Check out our October news roundup for even more industrial security news.

Tuesday, December 2, 2014

Security Through Obscurity?

As I attend cybersecurity and industrial conferences across the country and world, I often hear some great questions and comments. I also sometimes hear questions that concern me very much. On a number of occasions over the past year, utility representatives, industry leaders and even regulating authorities have asked questions about exposure. No, they are not asking how to limit their attack surface. Rather, they are interested in making sure that the systems they run, build or regulate are not published to the public. Each time I hear these questions, I get a little more scared, for here is another person, perhaps even an entire company, who believes that their security depends on (at least in part) the fact that no one in the world knows where they are or what software they run. This is called “security through obscurity” and it does not work.

These questions are asked in several different ways, which explains the motivation behind such inquiries. Some want to make sure they do not need to publically disclose the manufacturer of the control systems. Others want to submit generic RFPs so that “the bad guys” don’t know what software they are running. Some extremists even want to eliminate their facilities from online services such as Google Maps.

There’s no escaping the fact that we live in a connected world, and there are some robust tools developed by the cybersecurity community to identify and fingerprint live systems. For any host connected in almost any fashion to a network, security researchers and professionals can map the system details, which can include hardware information, such as CPU and memory; software information, such as operating system and version, and applications installed; and even location, in many cases.

There are tools such as Shodan that can allow anyone to search for industrial control systems connected to the Internet. Further, using social and business media websites such as LinkedIn, Facebook and even press releases, it is almost always possible to determine the software used within the control systems at any company. Technical forums can provide even more detail, such as version and even configuration information. 

The obscurity that we thought we had created is a myth. In many cases, the secrecy has been breached without hacking or direct access to any assets. To make a long story short, the “bad guys” already know what you are running and where. 

Of course, critical infrastructures should never publish the details of their systems, such as network diagrams or detailed device logic. However, to assume that no one knows a particular site runs GE iFix or Wonderware, for example, would be a mistake. To predicate one’s security program on the concept that no one knows this is a backwards way of thinking.
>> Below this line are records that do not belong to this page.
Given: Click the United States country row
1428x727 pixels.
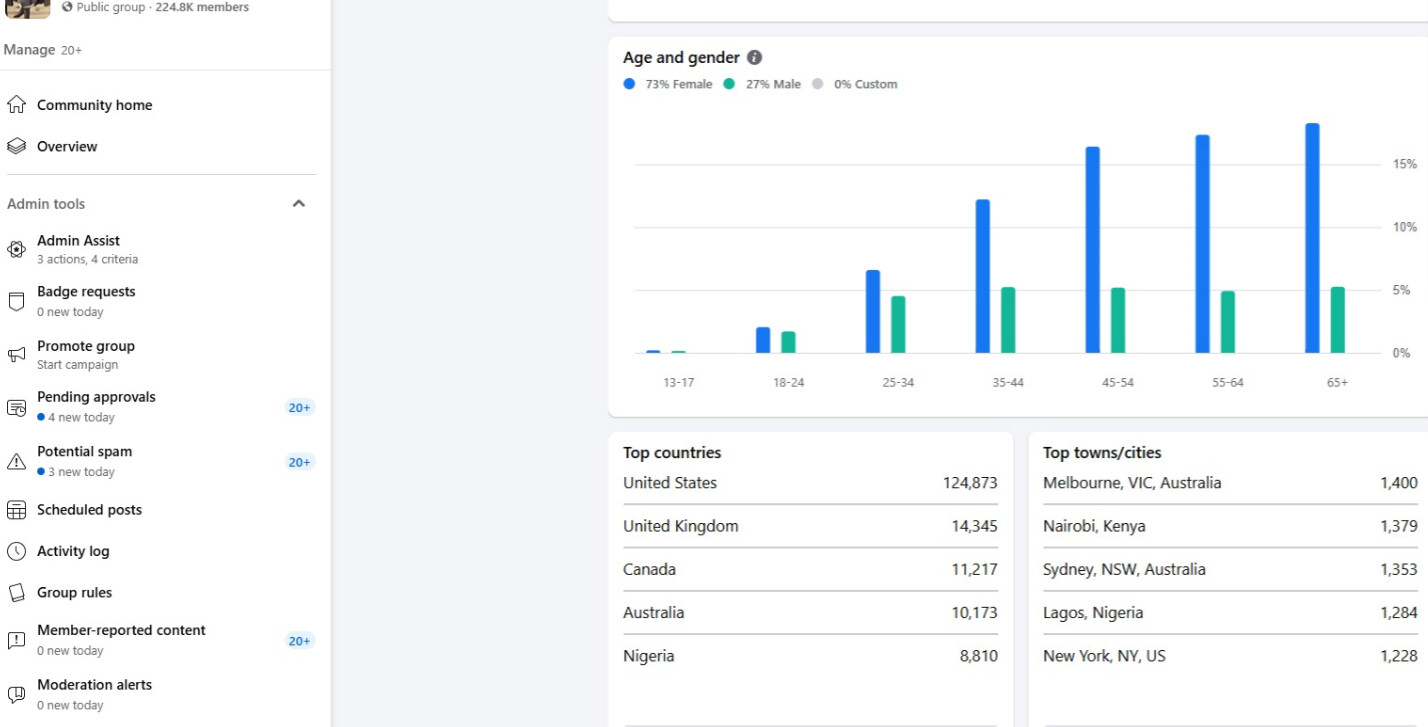Looking at the screenshot, I should click(810, 483).
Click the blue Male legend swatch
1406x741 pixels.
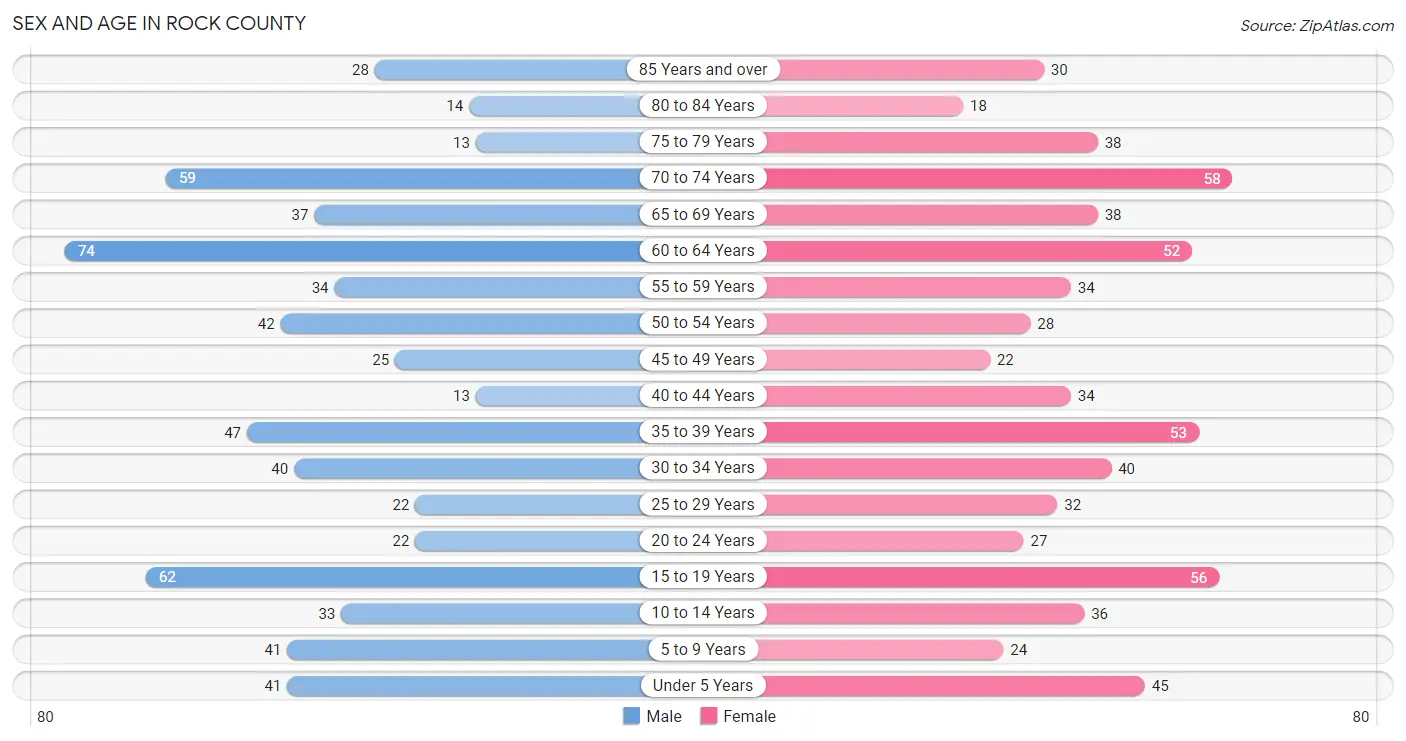[x=631, y=716]
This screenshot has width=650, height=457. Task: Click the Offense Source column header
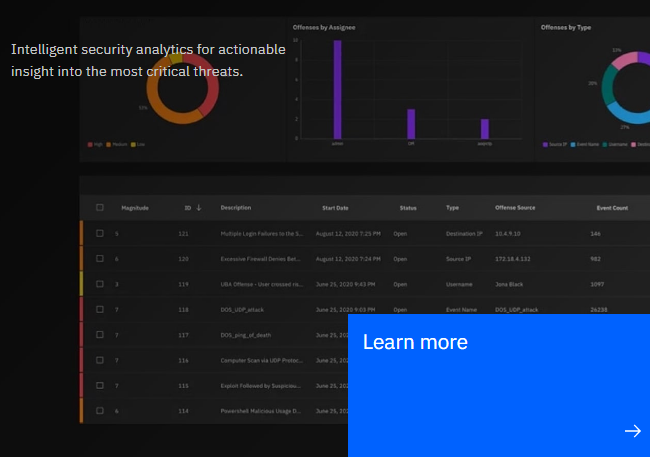(515, 207)
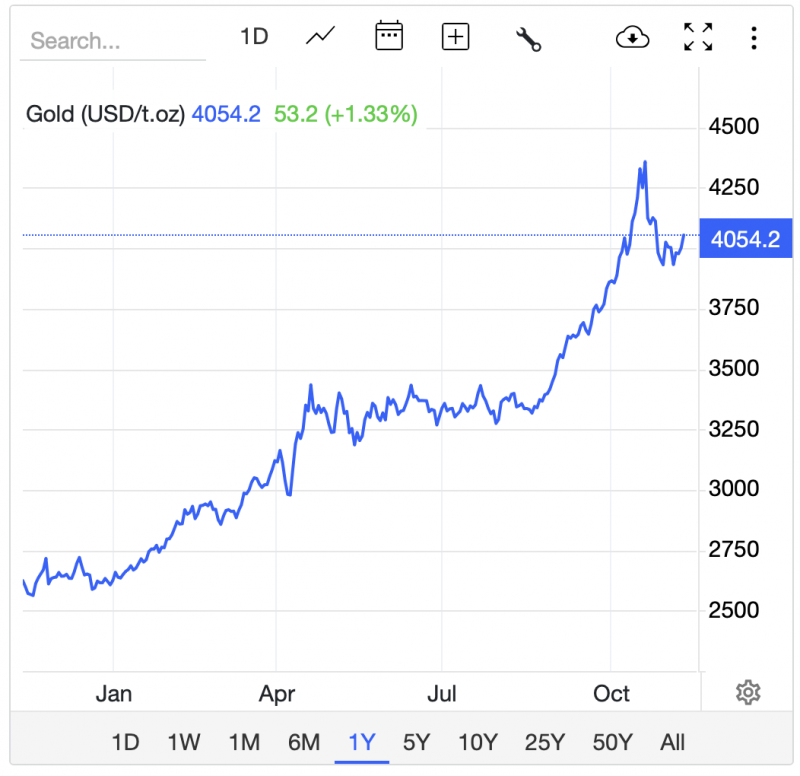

Best-practice defense-in-depth security architecture should begin with the assumption that the attackers know what systems and software are running.

It is time to stop kidding ourselves into believing that only we know the details about our critical infrastructure, and it is time to start protecting our control systems. This starts by reducing the attack surface. With strong perimeter protection, proper cybersecurity awareness education and good vulnerability management as a starting point, we can go a long way in protecting the safe and reliable operation of our infrastructure.